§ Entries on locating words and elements
********************

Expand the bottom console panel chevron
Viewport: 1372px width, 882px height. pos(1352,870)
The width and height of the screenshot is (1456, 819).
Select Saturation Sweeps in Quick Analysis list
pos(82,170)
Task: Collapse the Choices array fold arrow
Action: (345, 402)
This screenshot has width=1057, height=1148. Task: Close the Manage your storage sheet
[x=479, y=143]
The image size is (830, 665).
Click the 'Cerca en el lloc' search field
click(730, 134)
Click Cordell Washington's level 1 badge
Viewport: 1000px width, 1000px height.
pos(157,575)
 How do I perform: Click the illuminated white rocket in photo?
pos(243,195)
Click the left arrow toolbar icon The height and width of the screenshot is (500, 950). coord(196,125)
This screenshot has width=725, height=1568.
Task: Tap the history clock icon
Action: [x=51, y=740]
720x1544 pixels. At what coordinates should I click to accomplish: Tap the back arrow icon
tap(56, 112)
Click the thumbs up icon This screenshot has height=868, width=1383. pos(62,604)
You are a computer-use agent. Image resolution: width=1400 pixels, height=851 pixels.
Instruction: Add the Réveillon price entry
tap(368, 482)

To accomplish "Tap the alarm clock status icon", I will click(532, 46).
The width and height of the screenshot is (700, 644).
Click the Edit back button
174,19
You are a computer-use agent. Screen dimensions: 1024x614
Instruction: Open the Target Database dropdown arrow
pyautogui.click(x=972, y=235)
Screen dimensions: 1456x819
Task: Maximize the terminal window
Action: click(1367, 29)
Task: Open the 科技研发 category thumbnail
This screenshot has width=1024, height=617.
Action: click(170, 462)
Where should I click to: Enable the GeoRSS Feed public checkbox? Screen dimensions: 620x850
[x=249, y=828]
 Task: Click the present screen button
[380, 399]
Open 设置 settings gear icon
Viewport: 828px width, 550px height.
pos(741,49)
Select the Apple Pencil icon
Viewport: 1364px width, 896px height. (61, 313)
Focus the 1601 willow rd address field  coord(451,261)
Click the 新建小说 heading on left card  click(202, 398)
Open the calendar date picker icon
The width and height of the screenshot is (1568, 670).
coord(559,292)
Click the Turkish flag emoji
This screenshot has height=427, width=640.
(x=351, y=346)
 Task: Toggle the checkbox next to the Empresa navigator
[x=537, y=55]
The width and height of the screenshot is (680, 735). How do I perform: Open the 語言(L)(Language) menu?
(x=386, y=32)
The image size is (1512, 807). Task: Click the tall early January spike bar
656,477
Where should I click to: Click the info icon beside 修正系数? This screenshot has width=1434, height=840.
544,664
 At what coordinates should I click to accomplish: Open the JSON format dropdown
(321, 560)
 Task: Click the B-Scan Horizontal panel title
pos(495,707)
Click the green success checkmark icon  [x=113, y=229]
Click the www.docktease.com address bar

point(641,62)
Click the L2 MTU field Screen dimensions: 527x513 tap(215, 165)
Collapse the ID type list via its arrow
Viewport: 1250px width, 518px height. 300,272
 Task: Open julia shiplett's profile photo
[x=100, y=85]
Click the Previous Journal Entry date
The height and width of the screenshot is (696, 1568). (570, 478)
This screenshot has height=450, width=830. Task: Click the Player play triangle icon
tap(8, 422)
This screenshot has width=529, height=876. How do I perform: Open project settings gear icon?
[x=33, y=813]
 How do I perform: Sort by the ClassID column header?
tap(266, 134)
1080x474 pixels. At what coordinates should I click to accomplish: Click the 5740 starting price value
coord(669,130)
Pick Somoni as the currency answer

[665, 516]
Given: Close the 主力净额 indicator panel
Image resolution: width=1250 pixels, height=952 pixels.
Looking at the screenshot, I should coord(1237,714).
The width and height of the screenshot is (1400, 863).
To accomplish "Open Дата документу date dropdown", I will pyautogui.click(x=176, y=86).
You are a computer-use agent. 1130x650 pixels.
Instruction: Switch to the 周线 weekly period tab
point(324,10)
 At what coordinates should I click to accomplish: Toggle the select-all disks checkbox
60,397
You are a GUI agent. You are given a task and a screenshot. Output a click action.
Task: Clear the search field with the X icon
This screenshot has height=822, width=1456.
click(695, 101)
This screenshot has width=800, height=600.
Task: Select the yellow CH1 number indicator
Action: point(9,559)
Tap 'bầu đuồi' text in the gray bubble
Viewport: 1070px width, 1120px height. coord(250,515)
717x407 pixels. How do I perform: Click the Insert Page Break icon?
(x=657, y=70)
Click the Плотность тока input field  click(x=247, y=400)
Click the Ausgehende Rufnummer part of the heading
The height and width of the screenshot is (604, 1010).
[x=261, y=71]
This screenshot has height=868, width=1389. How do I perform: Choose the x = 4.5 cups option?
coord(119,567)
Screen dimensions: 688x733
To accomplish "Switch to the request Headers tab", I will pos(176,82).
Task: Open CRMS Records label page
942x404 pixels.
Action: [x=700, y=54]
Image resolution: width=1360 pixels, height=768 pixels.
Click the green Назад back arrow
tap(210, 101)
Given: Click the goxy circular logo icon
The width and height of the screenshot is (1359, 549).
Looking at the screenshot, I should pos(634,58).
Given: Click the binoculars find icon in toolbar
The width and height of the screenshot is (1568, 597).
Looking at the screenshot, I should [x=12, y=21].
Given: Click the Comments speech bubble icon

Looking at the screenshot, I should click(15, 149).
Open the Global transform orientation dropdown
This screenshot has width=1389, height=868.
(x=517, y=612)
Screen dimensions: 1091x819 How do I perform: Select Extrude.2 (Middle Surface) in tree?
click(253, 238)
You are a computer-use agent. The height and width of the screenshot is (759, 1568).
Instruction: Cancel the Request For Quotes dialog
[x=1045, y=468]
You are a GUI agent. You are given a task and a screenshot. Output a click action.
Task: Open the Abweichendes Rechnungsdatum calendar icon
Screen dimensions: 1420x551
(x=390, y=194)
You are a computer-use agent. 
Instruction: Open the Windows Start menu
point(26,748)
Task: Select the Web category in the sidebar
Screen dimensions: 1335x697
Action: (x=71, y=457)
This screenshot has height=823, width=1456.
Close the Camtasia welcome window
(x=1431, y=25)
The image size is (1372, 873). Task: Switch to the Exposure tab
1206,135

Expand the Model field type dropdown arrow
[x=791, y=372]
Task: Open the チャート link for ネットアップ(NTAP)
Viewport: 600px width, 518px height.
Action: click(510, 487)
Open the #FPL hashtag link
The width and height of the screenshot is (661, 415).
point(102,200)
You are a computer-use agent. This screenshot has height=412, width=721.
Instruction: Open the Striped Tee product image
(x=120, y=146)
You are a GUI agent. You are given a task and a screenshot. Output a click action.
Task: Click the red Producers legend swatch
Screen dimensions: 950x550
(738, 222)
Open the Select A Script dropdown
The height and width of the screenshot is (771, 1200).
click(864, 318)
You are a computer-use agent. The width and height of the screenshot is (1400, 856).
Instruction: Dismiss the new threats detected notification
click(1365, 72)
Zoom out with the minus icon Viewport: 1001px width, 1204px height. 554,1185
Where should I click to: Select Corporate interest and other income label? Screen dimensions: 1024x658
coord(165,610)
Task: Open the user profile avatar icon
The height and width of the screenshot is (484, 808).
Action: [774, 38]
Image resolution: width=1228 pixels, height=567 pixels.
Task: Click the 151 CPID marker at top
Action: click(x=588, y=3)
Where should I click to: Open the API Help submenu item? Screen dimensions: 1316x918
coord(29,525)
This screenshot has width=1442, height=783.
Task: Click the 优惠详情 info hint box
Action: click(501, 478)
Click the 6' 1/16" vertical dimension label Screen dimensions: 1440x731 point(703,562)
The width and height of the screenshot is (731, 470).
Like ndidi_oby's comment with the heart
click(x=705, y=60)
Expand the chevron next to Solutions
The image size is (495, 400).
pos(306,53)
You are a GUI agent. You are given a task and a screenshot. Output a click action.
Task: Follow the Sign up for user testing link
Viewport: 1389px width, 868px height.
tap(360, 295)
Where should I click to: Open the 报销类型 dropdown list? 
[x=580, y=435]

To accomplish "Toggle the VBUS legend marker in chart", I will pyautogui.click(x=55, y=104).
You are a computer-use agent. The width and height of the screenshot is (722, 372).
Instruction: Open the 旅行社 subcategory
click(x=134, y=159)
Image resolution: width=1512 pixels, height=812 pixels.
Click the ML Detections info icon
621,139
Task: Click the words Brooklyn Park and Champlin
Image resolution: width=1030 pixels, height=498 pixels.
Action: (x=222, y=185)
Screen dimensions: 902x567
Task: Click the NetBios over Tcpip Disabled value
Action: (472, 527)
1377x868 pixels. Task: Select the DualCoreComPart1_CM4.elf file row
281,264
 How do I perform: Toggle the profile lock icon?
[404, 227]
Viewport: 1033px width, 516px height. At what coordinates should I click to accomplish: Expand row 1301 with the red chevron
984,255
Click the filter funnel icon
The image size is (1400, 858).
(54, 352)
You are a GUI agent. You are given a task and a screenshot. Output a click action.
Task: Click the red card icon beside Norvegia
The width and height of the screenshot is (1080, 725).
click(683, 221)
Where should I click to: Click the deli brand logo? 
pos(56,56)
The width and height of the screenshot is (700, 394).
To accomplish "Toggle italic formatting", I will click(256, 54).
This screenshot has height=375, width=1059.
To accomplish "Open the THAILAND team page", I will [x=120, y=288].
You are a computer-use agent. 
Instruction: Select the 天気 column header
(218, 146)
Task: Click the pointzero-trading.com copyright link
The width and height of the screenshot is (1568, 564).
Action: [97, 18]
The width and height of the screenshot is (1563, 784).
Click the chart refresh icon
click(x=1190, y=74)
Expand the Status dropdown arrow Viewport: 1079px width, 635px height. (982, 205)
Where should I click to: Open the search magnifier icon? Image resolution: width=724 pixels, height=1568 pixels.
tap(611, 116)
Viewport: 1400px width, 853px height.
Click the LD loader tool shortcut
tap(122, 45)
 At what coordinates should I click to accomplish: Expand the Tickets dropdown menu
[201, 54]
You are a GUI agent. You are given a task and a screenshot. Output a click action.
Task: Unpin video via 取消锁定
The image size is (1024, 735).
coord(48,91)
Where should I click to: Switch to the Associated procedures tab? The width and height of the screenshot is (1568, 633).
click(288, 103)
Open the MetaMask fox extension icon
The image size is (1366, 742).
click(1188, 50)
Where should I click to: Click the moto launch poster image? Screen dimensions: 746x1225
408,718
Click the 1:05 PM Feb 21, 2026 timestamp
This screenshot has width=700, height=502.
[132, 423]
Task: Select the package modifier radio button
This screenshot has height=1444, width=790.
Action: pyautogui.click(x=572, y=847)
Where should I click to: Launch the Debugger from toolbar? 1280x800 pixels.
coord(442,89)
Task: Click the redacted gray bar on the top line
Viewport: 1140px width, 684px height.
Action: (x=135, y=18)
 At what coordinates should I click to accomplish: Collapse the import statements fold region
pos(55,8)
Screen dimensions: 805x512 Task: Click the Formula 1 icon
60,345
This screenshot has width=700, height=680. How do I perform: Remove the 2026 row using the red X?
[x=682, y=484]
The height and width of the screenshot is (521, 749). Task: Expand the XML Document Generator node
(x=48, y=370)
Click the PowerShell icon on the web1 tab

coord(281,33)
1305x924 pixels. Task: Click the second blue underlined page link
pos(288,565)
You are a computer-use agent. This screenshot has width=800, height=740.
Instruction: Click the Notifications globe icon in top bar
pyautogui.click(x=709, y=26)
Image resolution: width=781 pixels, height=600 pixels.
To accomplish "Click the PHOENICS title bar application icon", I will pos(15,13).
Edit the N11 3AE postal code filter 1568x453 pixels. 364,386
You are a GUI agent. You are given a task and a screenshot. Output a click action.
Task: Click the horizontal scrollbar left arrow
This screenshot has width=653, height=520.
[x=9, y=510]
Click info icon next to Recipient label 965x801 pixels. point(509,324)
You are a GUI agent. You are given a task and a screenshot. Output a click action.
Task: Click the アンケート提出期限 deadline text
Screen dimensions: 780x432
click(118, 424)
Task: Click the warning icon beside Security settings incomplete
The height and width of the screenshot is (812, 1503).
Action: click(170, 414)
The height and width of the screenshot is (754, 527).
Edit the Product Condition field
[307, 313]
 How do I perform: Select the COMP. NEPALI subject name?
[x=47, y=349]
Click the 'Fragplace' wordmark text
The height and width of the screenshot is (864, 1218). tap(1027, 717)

********************

§ Problem requirements
Please update the listing from its first line through the line containing "[x=537, y=55]", swapping "Turkish" for "Canadian" and keeping everything else unchanged.

§ The reply
Expand the bottom console panel chevron
Viewport: 1372px width, 882px height. pos(1352,870)
The width and height of the screenshot is (1456, 819).
Select Saturation Sweeps in Quick Analysis list
pos(82,170)
Task: Collapse the Choices array fold arrow
Action: (345, 402)
This screenshot has width=1057, height=1148. Task: Close the Manage your storage sheet
[x=479, y=143]
The image size is (830, 665).
Click the 'Cerca en el lloc' search field
click(730, 134)
Click Cordell Washington's level 1 badge
Viewport: 1000px width, 1000px height.
pos(157,575)
 How do I perform: Click the illuminated white rocket in photo?
pos(243,195)
Click the left arrow toolbar icon The height and width of the screenshot is (500, 950). coord(196,125)
This screenshot has width=725, height=1568.
Task: Tap the history clock icon
Action: [x=51, y=740]
720x1544 pixels. At what coordinates should I click to accomplish: Tap the back arrow icon
tap(56, 112)
Click the thumbs up icon This screenshot has height=868, width=1383. pos(62,604)
You are a computer-use agent. Image resolution: width=1400 pixels, height=851 pixels.
Instruction: Add the Réveillon price entry
tap(368, 482)

To accomplish "Tap the alarm clock status icon", I will click(532, 46).
The width and height of the screenshot is (700, 644).
Click the Edit back button
174,19
You are a computer-use agent. Screen dimensions: 1024x614
Instruction: Open the Target Database dropdown arrow
pyautogui.click(x=972, y=235)
Screen dimensions: 1456x819
Task: Maximize the terminal window
Action: click(1367, 29)
Task: Open the 科技研发 category thumbnail
This screenshot has width=1024, height=617.
Action: click(170, 462)
Where should I click to: Enable the GeoRSS Feed public checkbox? Screen dimensions: 620x850
[x=249, y=828]
 Task: Click the present screen button
[380, 399]
Open 设置 settings gear icon
Viewport: 828px width, 550px height.
pos(741,49)
Select the Apple Pencil icon
Viewport: 1364px width, 896px height. (61, 313)
Focus the 1601 willow rd address field  coord(451,261)
Click the 新建小说 heading on left card  click(202, 398)
Open the calendar date picker icon
The width and height of the screenshot is (1568, 670).
coord(559,292)
Click the Canadian flag emoji
This screenshot has height=427, width=640.
(x=351, y=346)
 Task: Toggle the checkbox next to the Empresa navigator
[x=537, y=55]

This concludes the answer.